Who wouldn't feel used after this. This is why I point out her actions right at the beginning rather than milking the situation. I was hoping that you would understand instead of being in denial.

She is most likely giving him chances because she wants things to be like they used to. The problem is that things will never be that way unless a big changed happened and that would still take time to go through.

Be happy though that you understand now. It's ok to be a friend to her but don't get caught up in the middle of things. Just keep respectable distance and things should be fine.

Goodluck

stryker6040
08-08-2005, 01:46 PM
Who wouldn't feel used after this. This is why I point out her actions right at the beginning rather than milking the situation. I was hoping that you would understand instead of being in denial.

She is most likely giving him chances because she wants things to be like they used to. The problem is that things will never be that way unless a big changed happened and that would still take time to go through.

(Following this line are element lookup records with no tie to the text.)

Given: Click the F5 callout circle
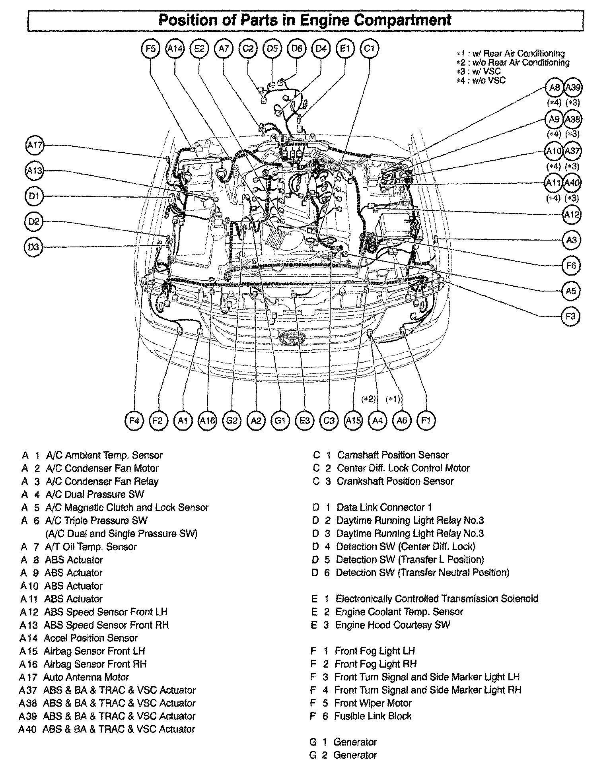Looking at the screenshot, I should [150, 49].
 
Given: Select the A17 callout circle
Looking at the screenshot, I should [35, 146].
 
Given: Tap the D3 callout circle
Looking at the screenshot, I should [34, 247].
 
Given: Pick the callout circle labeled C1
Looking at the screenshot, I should [369, 49].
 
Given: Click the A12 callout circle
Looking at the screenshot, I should [572, 214].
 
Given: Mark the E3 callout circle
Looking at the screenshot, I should [305, 420].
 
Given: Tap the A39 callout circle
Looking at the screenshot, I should [573, 87].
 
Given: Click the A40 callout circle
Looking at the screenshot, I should [572, 183].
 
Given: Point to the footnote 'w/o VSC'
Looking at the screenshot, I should [486, 80].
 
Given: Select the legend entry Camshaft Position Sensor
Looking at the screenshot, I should [393, 455].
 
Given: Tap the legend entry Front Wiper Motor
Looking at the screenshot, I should [373, 703].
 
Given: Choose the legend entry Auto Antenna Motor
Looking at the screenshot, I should [86, 677].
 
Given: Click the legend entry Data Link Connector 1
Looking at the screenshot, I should [384, 507].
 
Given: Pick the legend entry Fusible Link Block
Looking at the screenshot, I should [373, 716].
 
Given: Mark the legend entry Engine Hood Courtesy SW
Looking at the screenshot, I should [392, 625].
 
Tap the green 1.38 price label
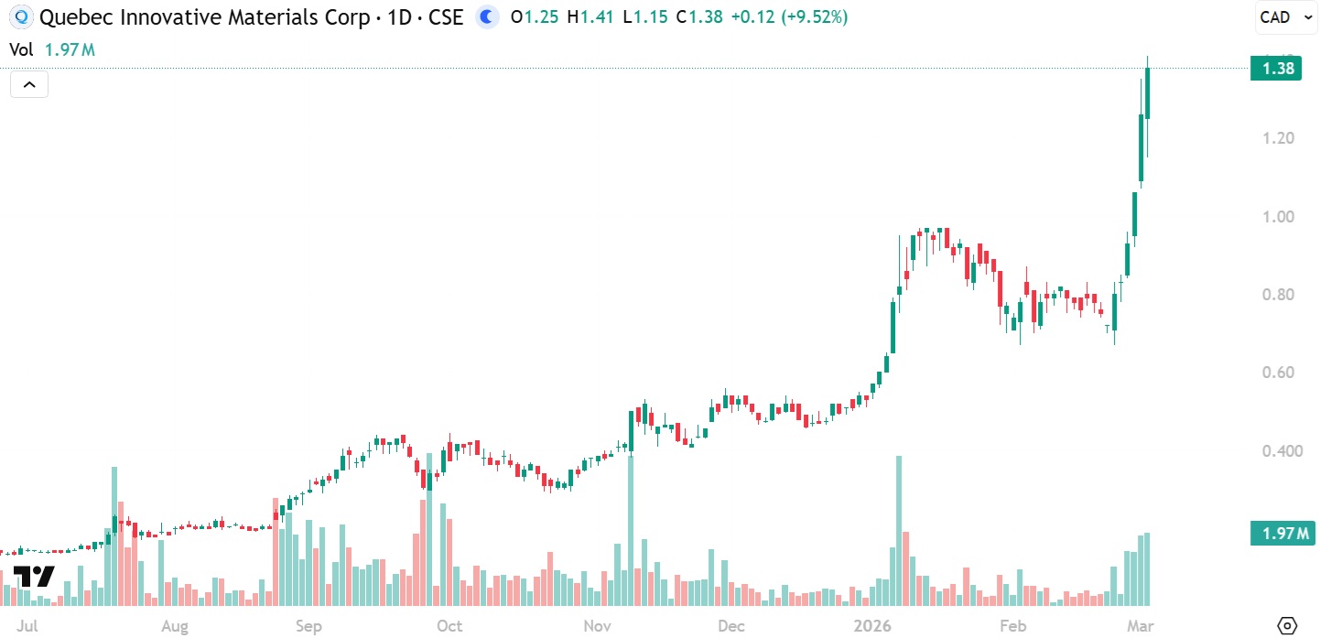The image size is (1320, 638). pyautogui.click(x=1276, y=68)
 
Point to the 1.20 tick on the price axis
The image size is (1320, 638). pyautogui.click(x=1277, y=138)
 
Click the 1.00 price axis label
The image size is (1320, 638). pyautogui.click(x=1277, y=217)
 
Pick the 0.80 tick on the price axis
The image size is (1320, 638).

Be happy though that you understand now. It's ok to be a friend to her but don't get caught up in the middle of things. Just keep respectable distance and things should be fine.

Goodluck

thanks for your help with this you helped me to wake up and realize a lot i should have saw some of the signs when we were hanging out but i was cuaght up in the moment i am just gonna keep my distance from her and the situation and keep myself busy with other aspects of my life. as you stated with change she mentioned to me about him that he hasnt changed his ways in 6 months so why would he now all of a sudden so maybe she will wake up and take her own advice

thanks again

eightball61
08-08-2005, 03:37 PM
he hasnt changed his ways in 6 months so why would he now all of a sudden so maybe she will wake up and take her own advice



That's something that her mind will need to figure out. Hopefully she will wake up but right now she's in denial and doesn't want to let him go. The best decision that you can make is to just keep your space.

Goodluck :)

stryker6040
07-14-2006, 05:45 AM
this is a very old subject and almost a year later from the original post date but guess who wrote me an email today?????? ill give you 3 guess but youll only need one

LetsMakeOut
08-17-2006, 08:01 PM
My advice is to forget her and move on. Why do you need closure? Shouldn't the fact that it didn't work out be enough? Even if it was for bullshit reasons, she went and made the problem worse by bringing this lunatic into the picture. Get out now before you get hurt a lot worse later on, trust me.